We started by draping the bodice, using Meredith herself rather than a dummy. We were quite nervous and ready for it to be a huge headache, but it actually turned out to be one of the easiest things I’ve ever patterned! It’s all one piece of fabric which starts in the front, wraps over the shoulders, and connects at the side seams.

I first placed the fabric with the grain line down the center of Meredith’s torso and cut a quick neckline so we could wrap it over her shoulders. It was nice to have two people working on it, since one of us could be holding something in place while the other pinned or marked. Everything started lying better when I cut away the excess fabric from one armhole so that it could mold around her body. Once the piece around the back was pinned at the side, we could start playing around with darts.


The back lies quite nicely with just a single dart at the shoulder blades. It’s quite difficult to see any seam lines or darts in the original gown since it is not only covered in vines and roses, but also made of an almost fuzzy fabric that obscures any lines. This gave us free reign to listen to what the fabric wanted to do as we were patterning, since we weren’t trying to mimic construction lines, only shape.


Between adjusting the darts, and the side seams, we were able to make it fit Meredith beautifully in less than half-an-hour!


When we were finished draping and had marked darts and seams, I simply cut the muslin down the center front in order to create a pattern piece meant to be cut on the fold, then it was just a matter of neatening up seam allowances and adding a bit more of a wing at the shoulder as I cut out a mock-up bodice.

This is the shape of the draped pattern when we took it off of Meredith.
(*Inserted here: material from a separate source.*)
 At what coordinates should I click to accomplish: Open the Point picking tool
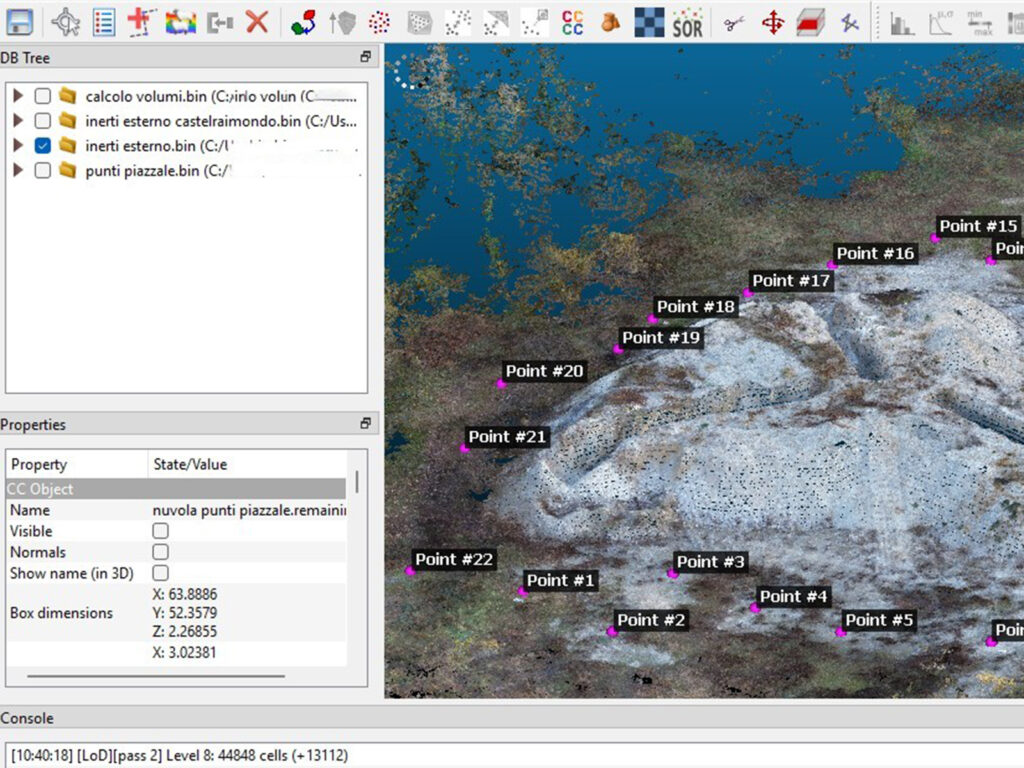coord(66,21)
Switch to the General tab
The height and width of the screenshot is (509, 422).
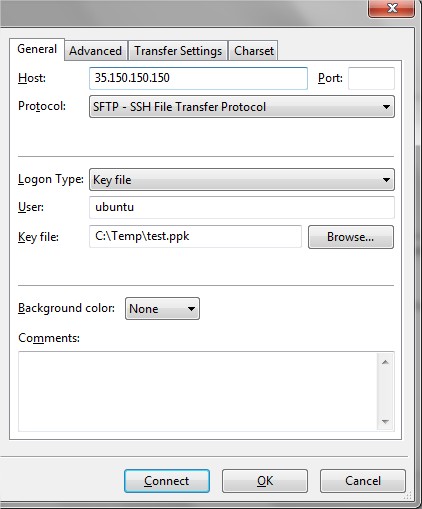(37, 49)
Front on the left, back on the right.

I added about an inch, plus seam allowance, to the shoulders to create that wing-like look.
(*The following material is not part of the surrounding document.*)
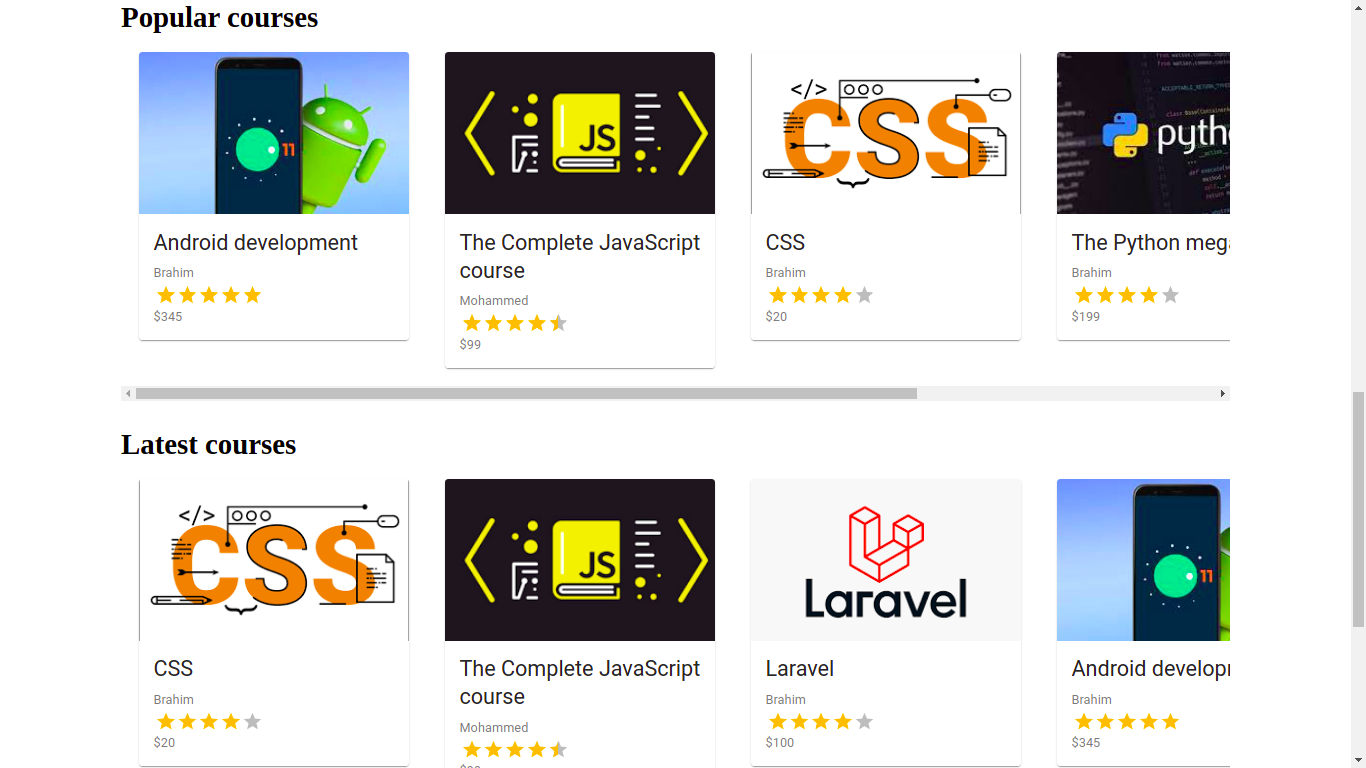Open the Laravel course logo image
Viewport: 1366px width, 768px height.
(x=886, y=560)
It took about five minutes to zip this tiny bodice together!

Hannah W. flat-patterned and sewed the mock-up of the skirt, and then we added them together and tried the whole thing on Meredith.

The first thing we had to do was slice a large chunk out of the neckline to create Margaery’s preferred narrow-but-plunging look. I purposely left the first pattern higher because it’s easier to cut a chunk out at this stage than to add more.

We’ll have to add another half inch or so to the bottom of the bodice so that it hits at Meredith’s natural waist. We also had to add a tiny dart to the armholes, so they wouldn’t gap. It actually does gap in the original gown, but we decided to get rid of it. It will mostly get covered by a trailing vine anyway.

The lower green line marks where I’m planning to widen the back of the armhole a touch.

I’m very happy with how the back of the bodice fits, though we will have to add about a quarter of an inch to the closure so that there’s enough seam allowance. When it’s finished, the two edges should line up and hook-and-eye together.

The gap means we need to add more to the back pieces at the side seams. This will maintain the center grain line, and eliminate the wrinkles that stretch from the side to the bottom of the opening.

We’re also going to take a bit of volume out of the hips and add some more flare to the skirt!

Hannah W. pulled off a gorgeous train on the mock-up. Marionette decided she needed to help us adjust the shape. You can see where we’ve added a piece to make it rounder. This will be the final shape of the train piece.

We’re planning to cut the real fabric this week. The dress shouldn’t be too big of a deal to make but the devil’s in the details. I’ll admit. I’m pretty excited!




See you on the other side (where I will hopefully not be rocking back and forth and gibbering)! At least there will be three of us attacking it.